Having an accurate understanding of the expected demand is critical to the successful operation of Capital Bikeshare.  If they underestimate demand and have too few bikes available, potential users of the system are not able to find a bike to use and so get upset and are less likely to use the system in the future.  If they overestimate by too much, they end up with too many bikes sitting around not being used.  In the real-world, one of the things that makes this challenging is that they have to predict demand **for each pick-up hub location**.  To keep things simple for our final, we will focus on predicting aggregate demand.

Our task in this exercise is to build the pipeline to convert raw data into features to use in a ML model. The model itself that you will use has already been set up for you (a linear regression model which has been put into a separate script you will import) and **you cannot change the model**, only the data pipeline.

◆ **Aim**
Transcribe the bikeshare demand passage above, starting at "Having an accurate" and ending at "predicting aggregate demand.".

◆ **Data lines**
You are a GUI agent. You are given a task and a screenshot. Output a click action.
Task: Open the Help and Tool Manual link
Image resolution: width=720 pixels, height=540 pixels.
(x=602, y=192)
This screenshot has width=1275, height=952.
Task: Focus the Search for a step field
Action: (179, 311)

◆ **Problem solution**
Having an accurate understanding of the expected demand is critical to the successful operation of Capital Bikeshare.  If they underestimate demand and have too few bikes available, potential users of the system are not able to find a bike to use and so get upset and are less likely to use the system in the future.  If they overestimate by too much, they end up with too many bikes sitting around not being used.  In the real-world, one of the things that makes this challenging is that they have to predict demand **for each pick-up hub location**.  To keep things simple for our final, we will focus on predicting aggregate demand.